#### What is expected
All lines after the one containing "[Senado Notícias] (65, 63)", together with that line itself, should be written out exactly, down to the last line of the entries below.

------ Provided records ------

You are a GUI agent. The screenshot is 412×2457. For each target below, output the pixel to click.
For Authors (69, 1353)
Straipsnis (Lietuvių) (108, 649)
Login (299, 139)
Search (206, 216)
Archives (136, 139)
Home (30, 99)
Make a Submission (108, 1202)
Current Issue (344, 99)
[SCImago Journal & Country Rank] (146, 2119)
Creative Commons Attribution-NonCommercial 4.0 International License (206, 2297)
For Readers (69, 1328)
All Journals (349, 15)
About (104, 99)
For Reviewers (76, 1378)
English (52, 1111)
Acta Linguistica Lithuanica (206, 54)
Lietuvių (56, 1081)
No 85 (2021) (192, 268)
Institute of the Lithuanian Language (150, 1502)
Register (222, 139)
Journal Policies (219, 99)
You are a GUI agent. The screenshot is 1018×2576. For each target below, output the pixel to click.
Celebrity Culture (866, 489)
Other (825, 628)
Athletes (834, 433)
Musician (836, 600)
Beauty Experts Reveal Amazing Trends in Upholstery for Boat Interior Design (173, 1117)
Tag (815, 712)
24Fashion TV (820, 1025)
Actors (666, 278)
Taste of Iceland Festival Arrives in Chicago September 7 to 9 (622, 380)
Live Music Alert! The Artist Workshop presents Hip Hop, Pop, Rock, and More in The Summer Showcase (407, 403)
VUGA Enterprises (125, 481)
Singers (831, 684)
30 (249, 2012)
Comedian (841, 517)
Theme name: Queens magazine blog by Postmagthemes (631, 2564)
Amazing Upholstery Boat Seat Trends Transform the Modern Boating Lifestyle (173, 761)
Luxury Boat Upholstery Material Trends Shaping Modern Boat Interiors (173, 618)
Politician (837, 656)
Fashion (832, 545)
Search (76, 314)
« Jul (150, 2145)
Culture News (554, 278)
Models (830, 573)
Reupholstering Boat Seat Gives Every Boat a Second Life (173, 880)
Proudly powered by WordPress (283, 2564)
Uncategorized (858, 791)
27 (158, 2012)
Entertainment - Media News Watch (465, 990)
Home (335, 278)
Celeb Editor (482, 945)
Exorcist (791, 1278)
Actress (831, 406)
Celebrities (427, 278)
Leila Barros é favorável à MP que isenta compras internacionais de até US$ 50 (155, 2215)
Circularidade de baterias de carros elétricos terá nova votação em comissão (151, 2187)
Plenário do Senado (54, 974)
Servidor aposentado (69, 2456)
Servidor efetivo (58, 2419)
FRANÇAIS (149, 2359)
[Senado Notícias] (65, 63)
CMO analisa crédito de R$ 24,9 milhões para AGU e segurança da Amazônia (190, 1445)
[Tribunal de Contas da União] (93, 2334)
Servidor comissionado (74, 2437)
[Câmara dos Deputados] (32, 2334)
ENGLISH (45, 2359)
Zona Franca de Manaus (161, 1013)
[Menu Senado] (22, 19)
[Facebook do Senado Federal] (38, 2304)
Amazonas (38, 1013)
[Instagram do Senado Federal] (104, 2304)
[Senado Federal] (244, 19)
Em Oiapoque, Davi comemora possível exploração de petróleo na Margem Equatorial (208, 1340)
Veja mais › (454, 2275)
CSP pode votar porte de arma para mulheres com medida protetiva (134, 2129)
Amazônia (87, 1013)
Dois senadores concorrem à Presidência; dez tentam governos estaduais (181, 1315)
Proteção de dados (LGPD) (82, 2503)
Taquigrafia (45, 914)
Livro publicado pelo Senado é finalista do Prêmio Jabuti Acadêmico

------

#### Expected answer
[Senado Notícias] (65, 63)
CMO analisa crédito de R$ 24,9 milhões para AGU e segurança da Amazônia (190, 1445)
[Tribunal de Contas da União] (93, 2334)
Servidor comissionado (74, 2437)
[Câmara dos Deputados] (32, 2334)
ENGLISH (45, 2359)
Zona Franca de Manaus (161, 1013)
[Menu Senado] (22, 19)
[Facebook do Senado Federal] (38, 2304)
Amazonas (38, 1013)
[Instagram do Senado Federal] (104, 2304)
[Senado Federal] (244, 19)
Em Oiapoque, Davi comemora possível exploração de petróleo na Margem Equatorial (208, 1340)
Veja mais › (454, 2275)
CSP pode votar porte de arma para mulheres com medida protetiva (134, 2129)
Amazônia (87, 1013)
Dois senadores concorrem à Presidência; dez tentam governos estaduais (181, 1315)
Proteção de dados (LGPD) (82, 2503)
Taquigrafia (45, 914)
Livro publicado pelo Senado é finalista do Prêmio Jabuti Acadêmico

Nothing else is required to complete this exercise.